Data for analysis:
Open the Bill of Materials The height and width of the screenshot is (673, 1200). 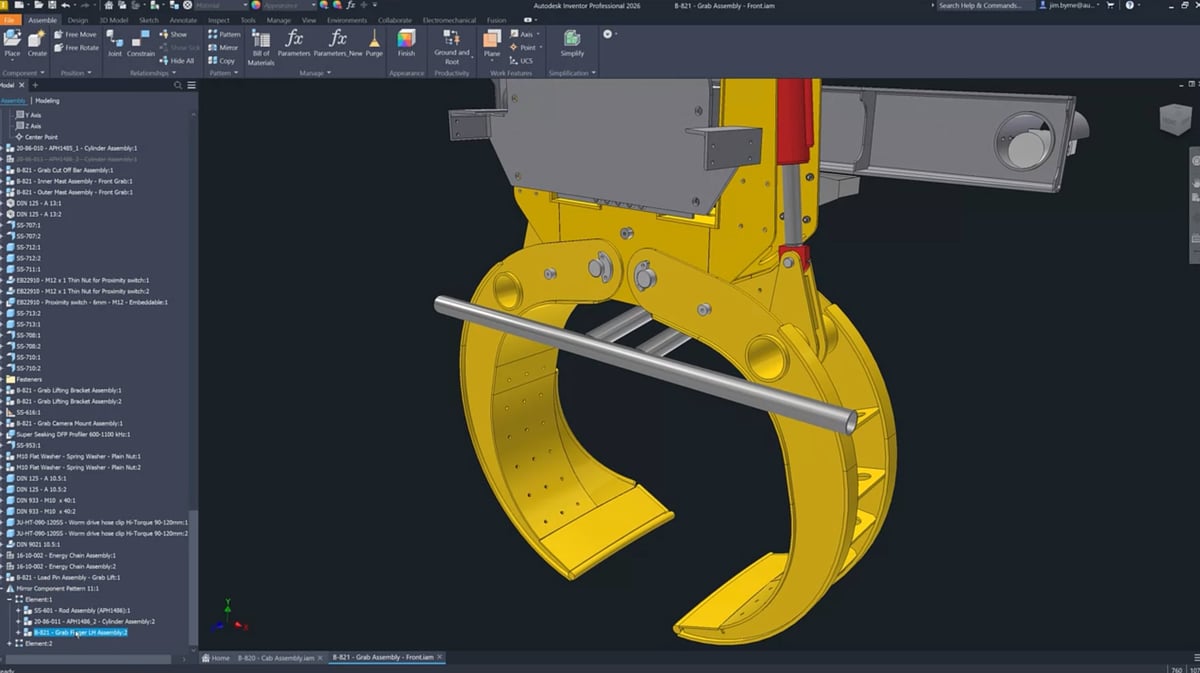[261, 48]
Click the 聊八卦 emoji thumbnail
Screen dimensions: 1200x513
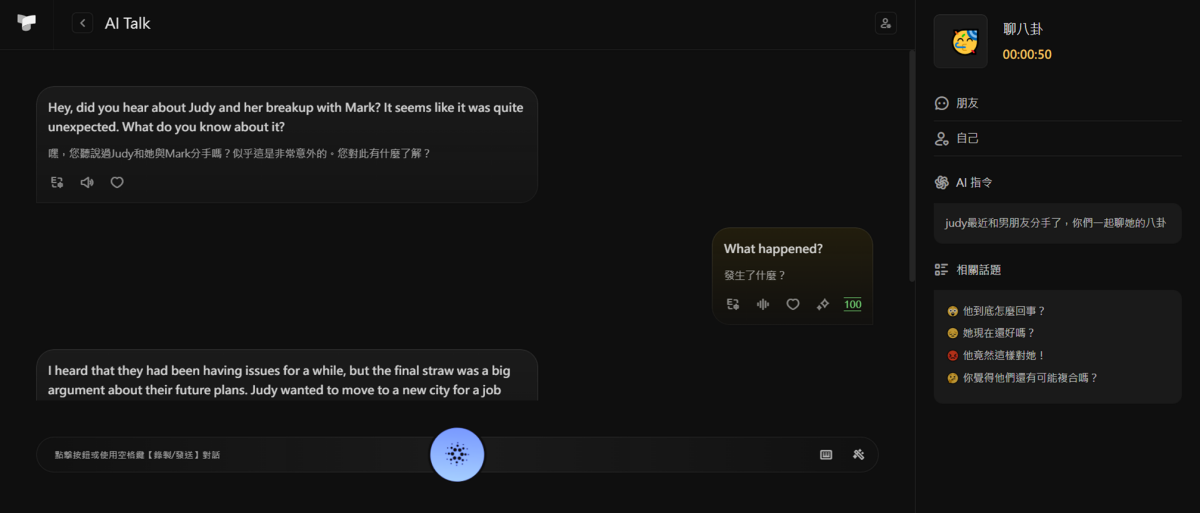click(960, 42)
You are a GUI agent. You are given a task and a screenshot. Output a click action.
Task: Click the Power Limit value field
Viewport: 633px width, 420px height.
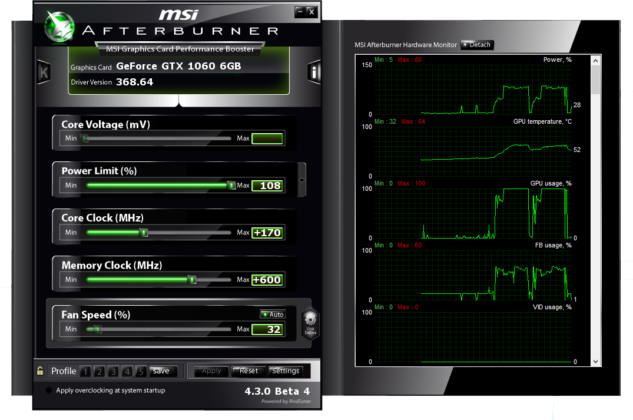pyautogui.click(x=267, y=185)
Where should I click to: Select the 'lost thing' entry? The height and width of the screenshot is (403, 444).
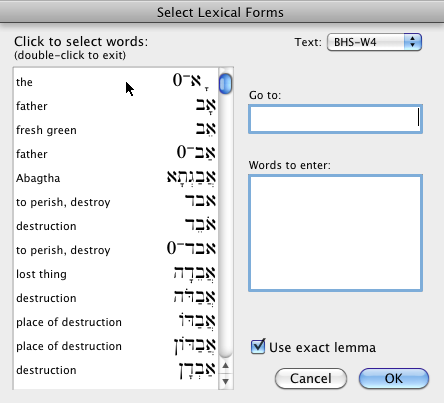click(x=116, y=274)
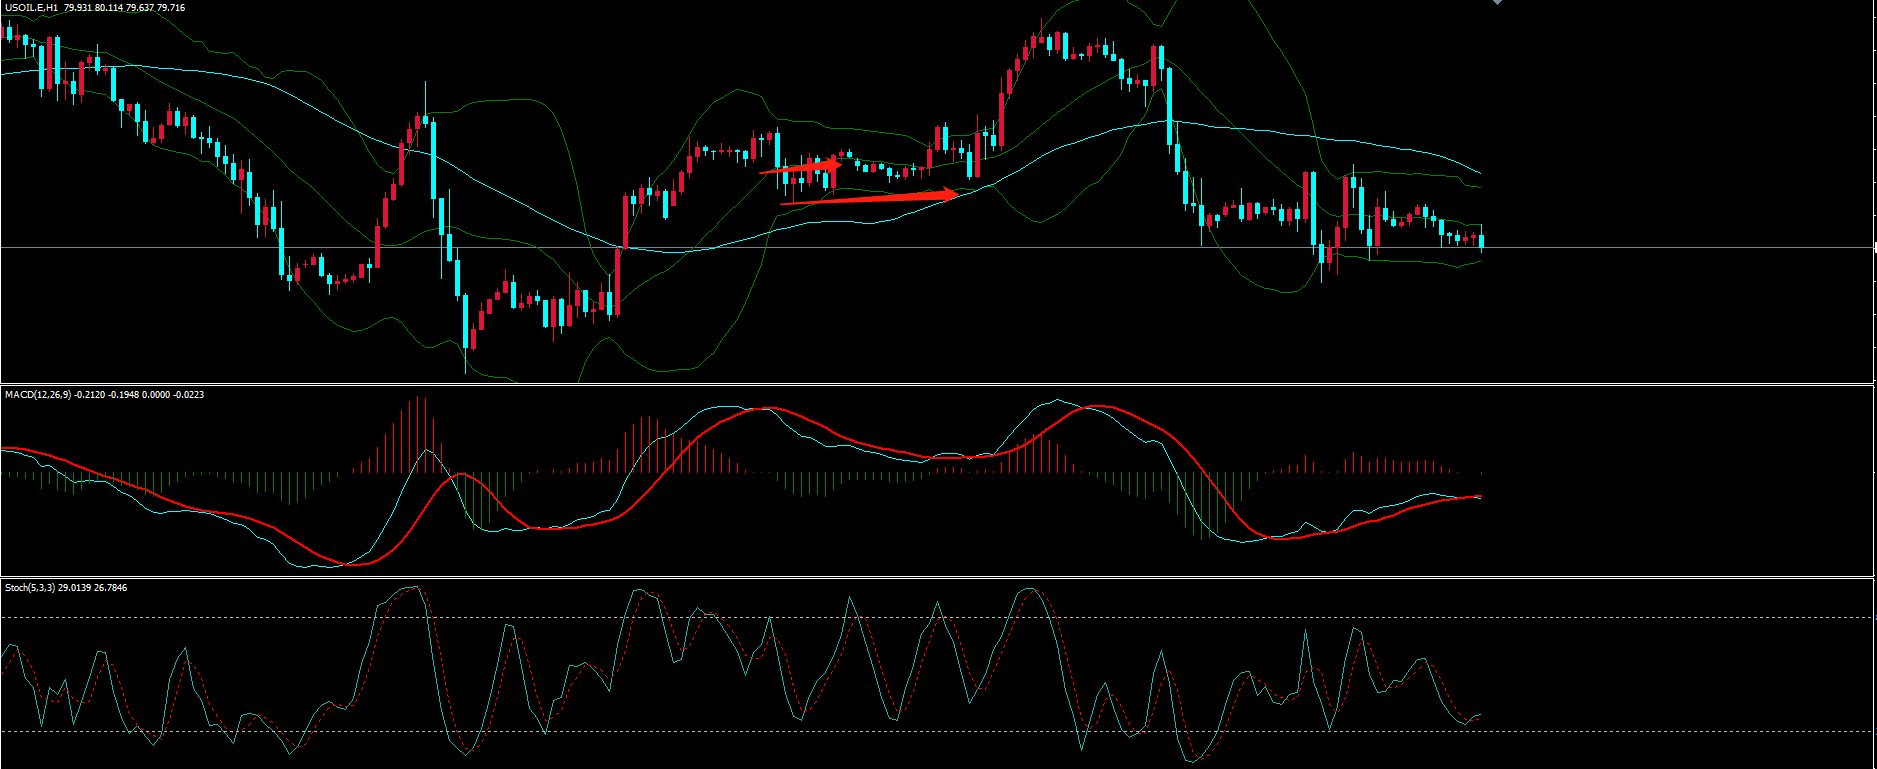Screen dimensions: 1877x769
Task: Select the long lower red arrow
Action: tap(870, 198)
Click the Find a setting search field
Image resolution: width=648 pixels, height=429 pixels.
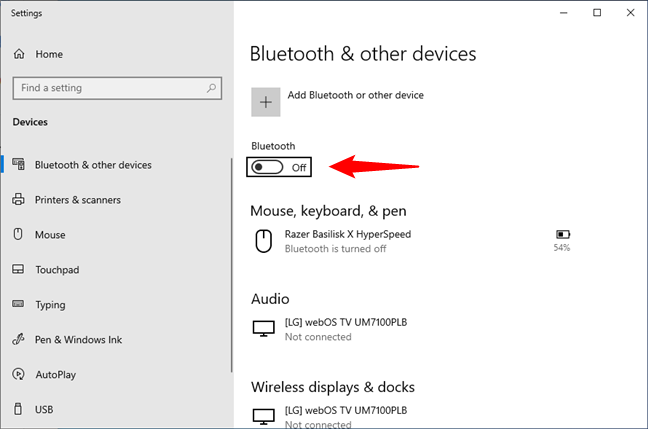click(117, 88)
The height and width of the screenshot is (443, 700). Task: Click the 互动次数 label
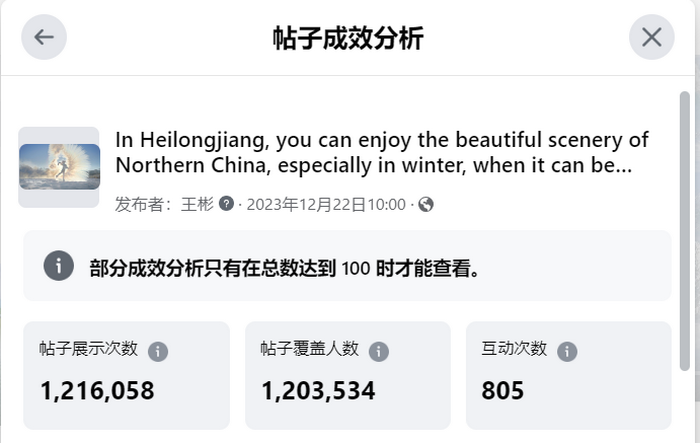point(514,349)
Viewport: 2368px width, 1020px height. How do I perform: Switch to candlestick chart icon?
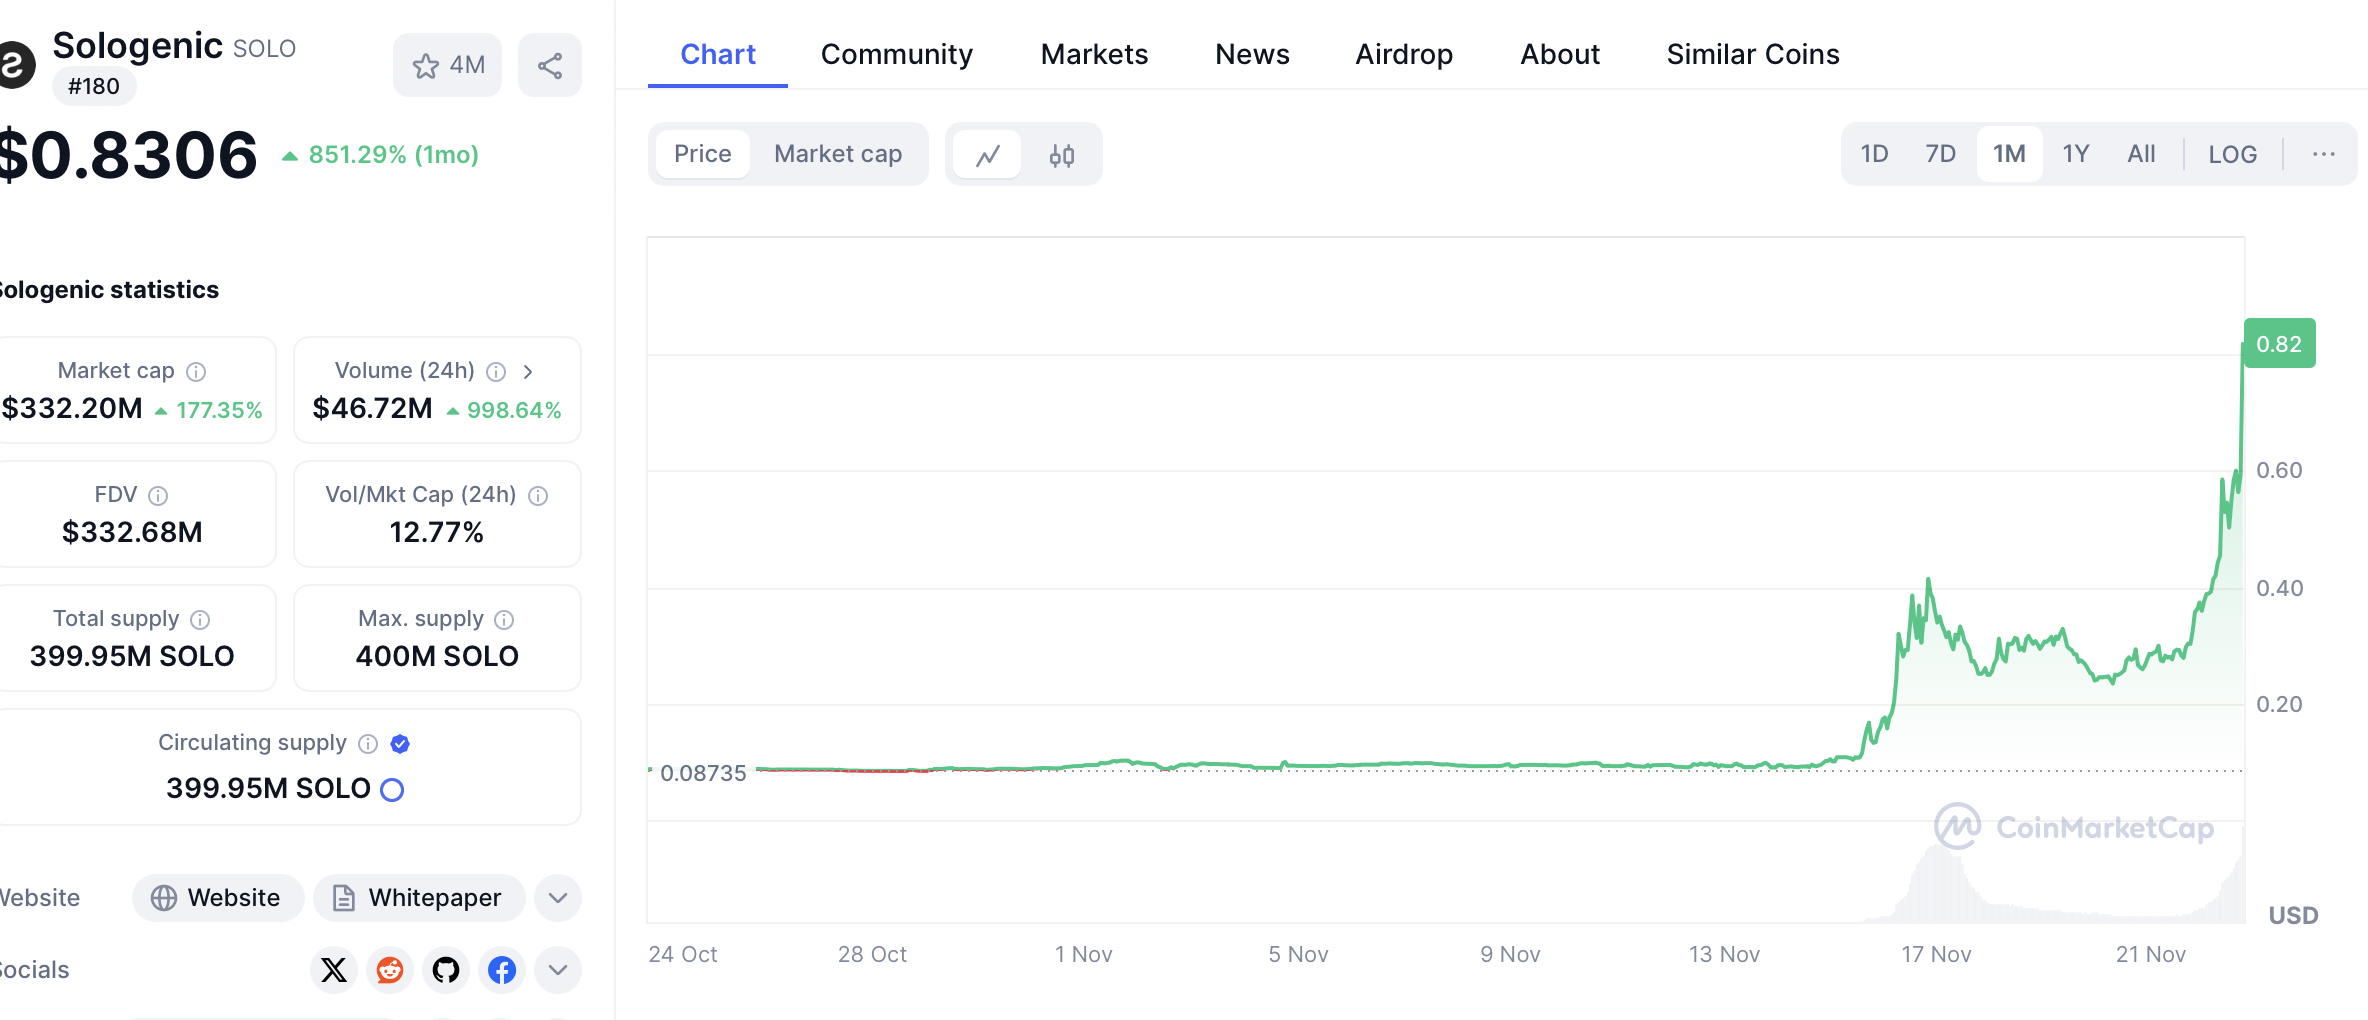point(1061,155)
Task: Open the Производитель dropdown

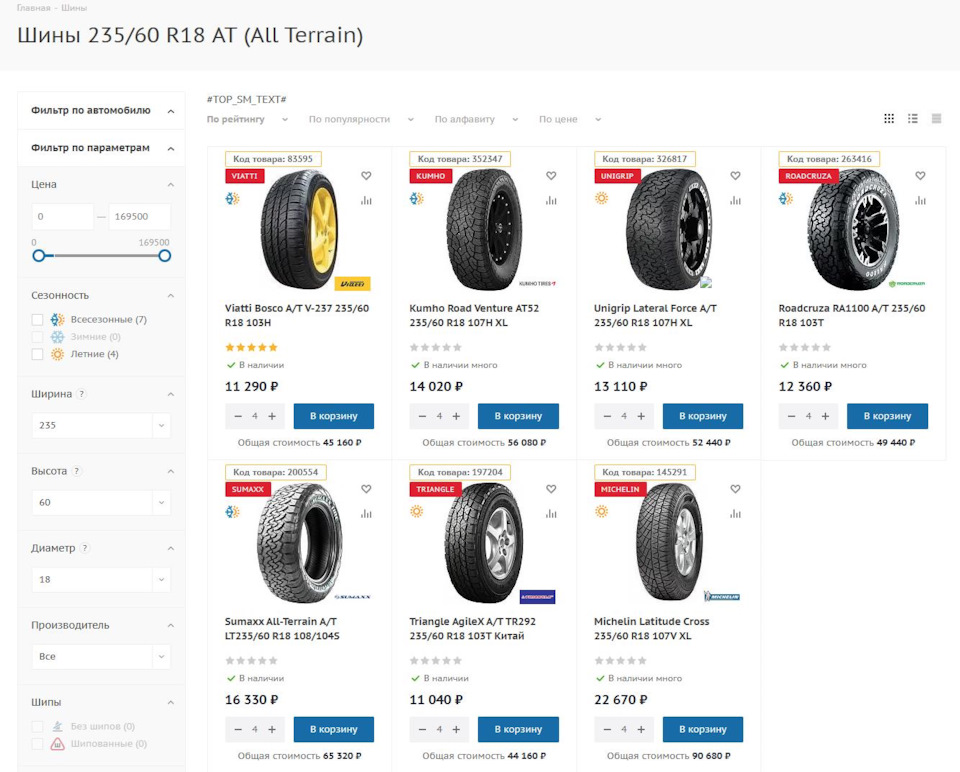Action: coord(101,656)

What is needed:
Begin at the line with "Where should I" and end at the last line of the data above. Reproduce those lines exactly, but not the pictures.

Worked solution:
Where should I click to: Select the 'lost thing' entry? The height and width of the screenshot is (403, 444).
click(x=116, y=274)
Screen dimensions: 1877x769
Task: Select the long lower red arrow
Action: tap(870, 198)
Click the Find a setting search field
Image resolution: width=648 pixels, height=429 pixels.
click(117, 88)
The height and width of the screenshot is (443, 700). Task: Click the 互动次数 label
point(514,349)
Viewport: 2368px width, 1020px height. How do I perform: Switch to candlestick chart icon?
point(1061,155)
Task: Open the Производитель dropdown

Action: coord(101,656)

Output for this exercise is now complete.